Content starts

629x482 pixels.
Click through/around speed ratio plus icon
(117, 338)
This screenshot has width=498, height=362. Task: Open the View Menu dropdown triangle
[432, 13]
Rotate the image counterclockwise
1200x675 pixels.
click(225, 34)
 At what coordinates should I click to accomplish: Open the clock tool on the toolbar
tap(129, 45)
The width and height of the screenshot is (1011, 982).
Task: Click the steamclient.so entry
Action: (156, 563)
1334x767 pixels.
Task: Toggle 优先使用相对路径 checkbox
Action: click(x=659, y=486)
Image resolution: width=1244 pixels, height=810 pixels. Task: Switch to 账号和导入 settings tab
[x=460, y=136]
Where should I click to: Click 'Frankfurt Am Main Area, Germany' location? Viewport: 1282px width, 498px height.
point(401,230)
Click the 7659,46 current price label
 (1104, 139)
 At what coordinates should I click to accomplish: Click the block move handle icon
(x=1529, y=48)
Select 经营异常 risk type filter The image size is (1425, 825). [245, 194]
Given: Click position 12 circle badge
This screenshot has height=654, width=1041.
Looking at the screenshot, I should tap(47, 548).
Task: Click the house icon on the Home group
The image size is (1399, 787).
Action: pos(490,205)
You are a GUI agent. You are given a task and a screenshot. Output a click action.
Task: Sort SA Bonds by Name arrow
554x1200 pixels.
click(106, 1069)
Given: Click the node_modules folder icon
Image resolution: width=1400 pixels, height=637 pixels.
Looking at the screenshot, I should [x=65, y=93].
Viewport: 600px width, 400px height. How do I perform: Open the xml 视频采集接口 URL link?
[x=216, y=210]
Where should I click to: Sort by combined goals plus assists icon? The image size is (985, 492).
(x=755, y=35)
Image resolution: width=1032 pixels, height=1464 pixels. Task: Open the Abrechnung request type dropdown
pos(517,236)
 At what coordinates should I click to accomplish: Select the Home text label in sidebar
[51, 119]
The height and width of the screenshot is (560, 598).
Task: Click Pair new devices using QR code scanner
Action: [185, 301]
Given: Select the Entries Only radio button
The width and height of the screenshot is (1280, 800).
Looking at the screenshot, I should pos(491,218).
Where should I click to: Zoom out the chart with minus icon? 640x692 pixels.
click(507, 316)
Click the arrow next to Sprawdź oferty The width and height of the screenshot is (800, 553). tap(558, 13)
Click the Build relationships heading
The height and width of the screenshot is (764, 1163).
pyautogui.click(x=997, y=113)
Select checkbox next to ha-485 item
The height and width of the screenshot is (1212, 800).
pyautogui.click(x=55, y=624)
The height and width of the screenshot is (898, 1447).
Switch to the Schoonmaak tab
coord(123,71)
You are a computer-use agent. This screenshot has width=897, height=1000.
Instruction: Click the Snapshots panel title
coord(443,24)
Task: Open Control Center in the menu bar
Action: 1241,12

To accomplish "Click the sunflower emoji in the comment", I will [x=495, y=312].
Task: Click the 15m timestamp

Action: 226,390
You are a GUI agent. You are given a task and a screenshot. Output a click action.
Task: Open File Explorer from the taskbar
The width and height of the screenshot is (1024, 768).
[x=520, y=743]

Content ends

:: Task details ::
Give back every record exactly.

:: Written answer ::
629x482 pixels.
Click through/around speed ratio plus icon
(117, 338)
This screenshot has width=498, height=362. Task: Open the View Menu dropdown triangle
[432, 13]
Rotate the image counterclockwise
1200x675 pixels.
click(225, 34)
 At what coordinates should I click to accomplish: Open the clock tool on the toolbar
tap(129, 45)
The width and height of the screenshot is (1011, 982).
Task: Click the steamclient.so entry
Action: (156, 563)
1334x767 pixels.
Task: Toggle 优先使用相对路径 checkbox
Action: click(x=659, y=486)
Image resolution: width=1244 pixels, height=810 pixels. Task: Switch to 账号和导入 settings tab
[x=460, y=136]
Where should I click to: Click 'Frankfurt Am Main Area, Germany' location? Viewport: 1282px width, 498px height.
point(401,230)
Click the 7659,46 current price label
 (1104, 139)
 At what coordinates should I click to accomplish: Click the block move handle icon
(x=1529, y=48)
Select 经营异常 risk type filter The image size is (1425, 825). [245, 194]
Given: Click position 12 circle badge
This screenshot has height=654, width=1041.
Looking at the screenshot, I should tap(47, 548).
Task: Click the house icon on the Home group
The image size is (1399, 787).
Action: pos(490,205)
You are a GUI agent. You are given a task and a screenshot. Output a click action.
Task: Sort SA Bonds by Name arrow
554x1200 pixels.
click(106, 1069)
Given: Click the node_modules folder icon
Image resolution: width=1400 pixels, height=637 pixels.
Looking at the screenshot, I should [x=65, y=93].
Viewport: 600px width, 400px height. How do I perform: Open the xml 视频采集接口 URL link?
[x=216, y=210]
Where should I click to: Sort by combined goals plus assists icon? The image size is (985, 492).
(x=755, y=35)
Image resolution: width=1032 pixels, height=1464 pixels. Task: Open the Abrechnung request type dropdown
pos(517,236)
 At what coordinates should I click to accomplish: Select the Home text label in sidebar
[51, 119]
The height and width of the screenshot is (560, 598).
Task: Click Pair new devices using QR code scanner
Action: [185, 301]
Given: Select the Entries Only radio button
The width and height of the screenshot is (1280, 800).
Looking at the screenshot, I should pos(491,218).
Where should I click to: Zoom out the chart with minus icon? 640x692 pixels.
click(507, 316)
Click the arrow next to Sprawdź oferty The width and height of the screenshot is (800, 553). tap(558, 13)
Click the Build relationships heading
The height and width of the screenshot is (764, 1163).
pyautogui.click(x=997, y=113)
Select checkbox next to ha-485 item
The height and width of the screenshot is (1212, 800).
pyautogui.click(x=55, y=624)
The height and width of the screenshot is (898, 1447).
Switch to the Schoonmaak tab
coord(123,71)
You are a computer-use agent. This screenshot has width=897, height=1000.
Instruction: Click the Snapshots panel title
coord(443,24)
Task: Open Control Center in the menu bar
Action: 1241,12

To accomplish "Click the sunflower emoji in the comment", I will [x=495, y=312].
Task: Click the 15m timestamp

Action: 226,390
You are a GUI agent. You are given a task and a screenshot. Output a click action.
Task: Open File Explorer from the taskbar
The width and height of the screenshot is (1024, 768).
[x=520, y=743]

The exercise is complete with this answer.